Demonstration of Non-Gaussian Restricted Diffusion in Tumor Cells Using Diffusion Time-Dependent Diffusion-Weighted Magnetic Resonance Imaging Contrast.

作者信息

Hope Tuva R, White Nathan S, Kuperman Joshua, Chao Ying, Yamin Ghiam, Bartch Hauke, Schenker-Ahmed Natalie M, Rakow-Penner Rebecca, Bussell Robert, Nomura Natsuko, Kesari Santosh, Bjørnerud Atle, Dale Anders M

机构信息

The Interventional Centre, Oslo University Hospital, Oslo, Norway; Department of Circulation and Medical Imaging, Norwegian University of Science and Technology, Trondheim, Norway.
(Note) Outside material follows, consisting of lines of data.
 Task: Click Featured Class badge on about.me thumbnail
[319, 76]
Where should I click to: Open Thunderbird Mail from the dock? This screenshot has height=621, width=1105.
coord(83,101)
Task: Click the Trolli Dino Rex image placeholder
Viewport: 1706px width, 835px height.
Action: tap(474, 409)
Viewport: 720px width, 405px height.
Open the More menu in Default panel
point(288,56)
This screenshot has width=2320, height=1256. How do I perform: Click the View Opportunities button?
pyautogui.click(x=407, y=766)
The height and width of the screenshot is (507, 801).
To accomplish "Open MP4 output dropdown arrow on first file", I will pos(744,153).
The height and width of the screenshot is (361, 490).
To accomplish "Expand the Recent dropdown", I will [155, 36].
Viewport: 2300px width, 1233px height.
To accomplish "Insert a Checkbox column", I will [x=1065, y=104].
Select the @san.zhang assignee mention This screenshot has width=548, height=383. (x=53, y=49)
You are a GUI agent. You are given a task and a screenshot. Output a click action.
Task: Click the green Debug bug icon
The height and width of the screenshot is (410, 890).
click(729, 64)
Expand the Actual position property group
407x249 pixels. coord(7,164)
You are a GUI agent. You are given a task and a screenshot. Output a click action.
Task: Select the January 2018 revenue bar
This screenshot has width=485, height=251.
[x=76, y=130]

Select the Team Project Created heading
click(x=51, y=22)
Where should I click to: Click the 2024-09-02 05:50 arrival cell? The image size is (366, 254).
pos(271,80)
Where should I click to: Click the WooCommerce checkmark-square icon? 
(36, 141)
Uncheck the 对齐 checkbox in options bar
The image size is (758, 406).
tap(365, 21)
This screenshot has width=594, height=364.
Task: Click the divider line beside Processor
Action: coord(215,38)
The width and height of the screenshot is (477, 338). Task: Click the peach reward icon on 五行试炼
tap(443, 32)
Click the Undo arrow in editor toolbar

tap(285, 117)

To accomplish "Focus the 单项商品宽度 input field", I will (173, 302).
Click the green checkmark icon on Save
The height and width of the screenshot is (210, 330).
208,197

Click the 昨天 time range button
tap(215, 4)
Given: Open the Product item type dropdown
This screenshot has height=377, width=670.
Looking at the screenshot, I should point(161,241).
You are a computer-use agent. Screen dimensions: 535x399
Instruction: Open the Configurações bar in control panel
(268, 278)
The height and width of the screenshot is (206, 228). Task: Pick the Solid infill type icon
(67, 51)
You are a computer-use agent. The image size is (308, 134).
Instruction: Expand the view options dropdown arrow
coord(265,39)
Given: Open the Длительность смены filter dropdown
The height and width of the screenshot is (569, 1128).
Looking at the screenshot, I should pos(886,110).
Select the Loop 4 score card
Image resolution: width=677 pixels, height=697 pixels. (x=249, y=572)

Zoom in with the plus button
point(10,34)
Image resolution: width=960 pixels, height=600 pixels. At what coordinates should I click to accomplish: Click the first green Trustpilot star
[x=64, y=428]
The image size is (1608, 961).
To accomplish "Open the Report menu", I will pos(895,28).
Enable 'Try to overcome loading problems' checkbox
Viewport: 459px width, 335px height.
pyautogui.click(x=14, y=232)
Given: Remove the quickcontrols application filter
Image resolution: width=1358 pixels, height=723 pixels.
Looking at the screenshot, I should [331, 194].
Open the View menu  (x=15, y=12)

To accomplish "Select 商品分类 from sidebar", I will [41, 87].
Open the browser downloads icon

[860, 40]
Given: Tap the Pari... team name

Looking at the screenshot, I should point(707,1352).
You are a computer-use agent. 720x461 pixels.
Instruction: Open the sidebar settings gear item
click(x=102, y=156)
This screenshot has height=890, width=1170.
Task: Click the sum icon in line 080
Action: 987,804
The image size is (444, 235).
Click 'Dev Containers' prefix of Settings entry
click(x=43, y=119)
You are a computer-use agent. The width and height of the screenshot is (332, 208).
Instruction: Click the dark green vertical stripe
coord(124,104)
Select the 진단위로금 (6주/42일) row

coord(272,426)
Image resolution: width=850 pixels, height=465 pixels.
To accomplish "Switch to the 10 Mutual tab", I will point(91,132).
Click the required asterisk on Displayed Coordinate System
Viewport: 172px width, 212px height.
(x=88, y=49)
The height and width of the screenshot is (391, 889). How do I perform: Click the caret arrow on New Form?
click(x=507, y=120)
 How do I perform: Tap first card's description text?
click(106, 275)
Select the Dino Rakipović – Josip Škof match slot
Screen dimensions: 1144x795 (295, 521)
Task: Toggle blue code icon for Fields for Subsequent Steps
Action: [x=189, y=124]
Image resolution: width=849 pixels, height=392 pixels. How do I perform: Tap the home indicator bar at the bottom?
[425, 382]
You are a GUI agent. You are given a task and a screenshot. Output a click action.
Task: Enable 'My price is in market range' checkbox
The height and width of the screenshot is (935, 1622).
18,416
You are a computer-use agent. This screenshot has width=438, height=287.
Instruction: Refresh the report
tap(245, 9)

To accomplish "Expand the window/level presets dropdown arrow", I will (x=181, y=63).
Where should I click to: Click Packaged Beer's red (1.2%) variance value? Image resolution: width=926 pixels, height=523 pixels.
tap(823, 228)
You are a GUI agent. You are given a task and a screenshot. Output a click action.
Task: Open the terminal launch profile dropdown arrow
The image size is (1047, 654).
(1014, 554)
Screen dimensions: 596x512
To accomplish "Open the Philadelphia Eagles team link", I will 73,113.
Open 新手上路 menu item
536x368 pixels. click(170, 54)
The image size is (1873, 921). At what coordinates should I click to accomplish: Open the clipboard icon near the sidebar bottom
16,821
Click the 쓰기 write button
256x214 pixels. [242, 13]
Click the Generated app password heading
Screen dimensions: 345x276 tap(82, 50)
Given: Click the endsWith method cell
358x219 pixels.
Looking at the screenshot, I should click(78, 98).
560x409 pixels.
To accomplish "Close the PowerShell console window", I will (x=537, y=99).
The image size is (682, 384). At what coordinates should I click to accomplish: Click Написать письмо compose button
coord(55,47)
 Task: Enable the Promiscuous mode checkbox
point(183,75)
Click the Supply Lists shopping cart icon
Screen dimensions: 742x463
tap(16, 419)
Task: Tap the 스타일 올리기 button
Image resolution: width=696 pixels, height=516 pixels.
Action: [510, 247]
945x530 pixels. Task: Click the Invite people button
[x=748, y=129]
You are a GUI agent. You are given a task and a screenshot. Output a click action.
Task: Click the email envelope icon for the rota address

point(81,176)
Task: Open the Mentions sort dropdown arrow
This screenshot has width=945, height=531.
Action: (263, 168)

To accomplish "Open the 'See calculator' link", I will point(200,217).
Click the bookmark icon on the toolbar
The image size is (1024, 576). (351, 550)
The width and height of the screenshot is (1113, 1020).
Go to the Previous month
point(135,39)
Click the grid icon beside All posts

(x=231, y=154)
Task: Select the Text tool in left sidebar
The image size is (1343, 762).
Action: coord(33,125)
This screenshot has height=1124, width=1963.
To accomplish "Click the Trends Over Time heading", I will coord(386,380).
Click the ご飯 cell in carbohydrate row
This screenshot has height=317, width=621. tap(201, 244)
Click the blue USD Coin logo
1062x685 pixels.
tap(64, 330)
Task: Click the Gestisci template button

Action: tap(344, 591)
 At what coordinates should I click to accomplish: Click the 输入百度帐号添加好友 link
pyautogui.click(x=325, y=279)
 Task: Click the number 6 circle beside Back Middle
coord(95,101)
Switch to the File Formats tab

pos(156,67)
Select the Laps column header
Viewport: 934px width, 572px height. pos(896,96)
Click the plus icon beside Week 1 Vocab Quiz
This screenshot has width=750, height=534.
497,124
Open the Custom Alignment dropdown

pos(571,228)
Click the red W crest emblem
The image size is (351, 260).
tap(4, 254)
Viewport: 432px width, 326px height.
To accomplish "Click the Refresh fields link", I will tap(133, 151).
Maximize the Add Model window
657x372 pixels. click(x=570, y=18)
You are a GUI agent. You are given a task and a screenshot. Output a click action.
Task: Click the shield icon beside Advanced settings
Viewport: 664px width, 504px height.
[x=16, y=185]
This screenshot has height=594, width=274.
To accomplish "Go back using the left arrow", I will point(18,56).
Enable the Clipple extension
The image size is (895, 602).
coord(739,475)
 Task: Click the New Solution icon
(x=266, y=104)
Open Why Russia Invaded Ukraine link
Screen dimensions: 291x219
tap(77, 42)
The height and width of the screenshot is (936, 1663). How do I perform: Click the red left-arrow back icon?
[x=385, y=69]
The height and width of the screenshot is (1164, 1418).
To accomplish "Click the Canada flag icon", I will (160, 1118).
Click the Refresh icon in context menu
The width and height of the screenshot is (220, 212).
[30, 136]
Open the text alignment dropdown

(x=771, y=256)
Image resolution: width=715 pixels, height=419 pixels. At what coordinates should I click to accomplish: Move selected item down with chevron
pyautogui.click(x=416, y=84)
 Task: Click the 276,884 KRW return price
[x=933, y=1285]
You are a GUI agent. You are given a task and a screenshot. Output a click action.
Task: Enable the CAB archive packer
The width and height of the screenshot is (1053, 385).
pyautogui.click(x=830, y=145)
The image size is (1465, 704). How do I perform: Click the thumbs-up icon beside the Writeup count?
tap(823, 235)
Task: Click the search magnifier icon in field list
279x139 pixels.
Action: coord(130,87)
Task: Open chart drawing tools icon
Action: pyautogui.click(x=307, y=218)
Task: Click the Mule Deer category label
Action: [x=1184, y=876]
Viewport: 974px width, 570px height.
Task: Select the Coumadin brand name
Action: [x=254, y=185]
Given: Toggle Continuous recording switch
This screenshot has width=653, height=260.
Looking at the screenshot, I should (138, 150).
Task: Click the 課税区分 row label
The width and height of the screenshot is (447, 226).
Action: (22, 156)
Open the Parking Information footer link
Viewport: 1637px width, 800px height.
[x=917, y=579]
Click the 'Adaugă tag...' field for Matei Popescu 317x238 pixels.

Department of Radiology, University of California San Diego , La Jolla, CA , USA.

出版信息

Front Oncol. 2016 Aug 2;6:179. doi: 10.3389/fonc.2016.00179. eCollection 2016.

Abstract

The diffusion-weighted magnetic resonance imaging (DWI) technique enables quantification of water mobility for probing microstructural properties of biological tissue and has become an effective tool for collecting information about the underlying pathology of cancerous tissue. Measurements using multiple b-values have indicated biexponential signal attenuation, ascribed to "fast" (high ADC) and "slow" (low ADC) diffusion components. In this empirical study, we investigate the properties of the diffusion time (Δ)-dependent components of the diffusion-weighted (DW) signal in a constant b-value experiment. A xenograft gliobastoma mouse was imaged using Δ = 11 ms, 20 ms, 40 ms, 60 ms, and b = 500-4000 s/mm(2) in intervals of 500 s/mm(2). Data were corrected for EPI distortions, and the Δ-dependence on the DW-signal was measured within three regions of interest [intermediate- and high-density tumor regions and normal-appearing brain (NAB) tissue regions]. In this study, we verify the assumption that the slow decaying component of the DW-signal is non-Gaussian and dependent on Δ, consistent with restricted diffusion of the intracellular space. As the DW-signal is a function of Δ and is specific to restricted diffusion, manipulating Δ at constant b-value (cb) provides a complementary and direct approach for separating the restricted from the hindered diffusion component. We found that Δ-dependence is specific to the tumor tissue signal. Based on an extended biexponential model, we verified the interpretation of the diffusion time-dependent contrast and successfully estimated the intracellular restricted ADC, signal volume fraction, and cell size within each ROI.

摘要

扩散加权磁共振成像(DWI)技术能够量化水的流动性,以探究生物组织的微观结构特性,并已成为收集有关癌组织潜在病理学信息的有效工具。使用多个b值进行的测量表明存在双指数信号衰减,这归因于“快速”(高表观扩散系数[ADC])和“缓慢”(低ADC)扩散成分。在这项实证研究中,我们在恒定b值实验中研究了扩散加权(DW)信号的扩散时间(Δ)依赖性成分的特性。使用Δ = 11毫秒、20毫秒、40毫秒、60毫秒,以及b = 500 - 4000 s/mm²(间隔为500 s/mm²)对一只异种移植胶质母细胞瘤小鼠进行成像。对数据进行了回波平面成像(EPI)失真校正,并在三个感兴趣区域[中高密度肿瘤区域和正常脑(NAB)组织区域]内测量了DW信号对Δ的依赖性。在本研究中,我们验证了以下假设:DW信号的缓慢衰减成分是非高斯的且依赖于Δ,这与细胞内空间的受限扩散一致。由于DW信号是Δ的函数且特定于受限扩散,在恒定b值(cb)下操纵Δ为分离受限扩散成分和受阻扩散成分提供了一种互补且直接的方法。我们发现Δ依赖性特定于肿瘤组织信号。基于扩展双指数模型,我们验证了对扩散时间依赖性对比度的解释,并成功估计了每个感兴趣区域内的细胞内受限ADC、信号体积分数和细胞大小。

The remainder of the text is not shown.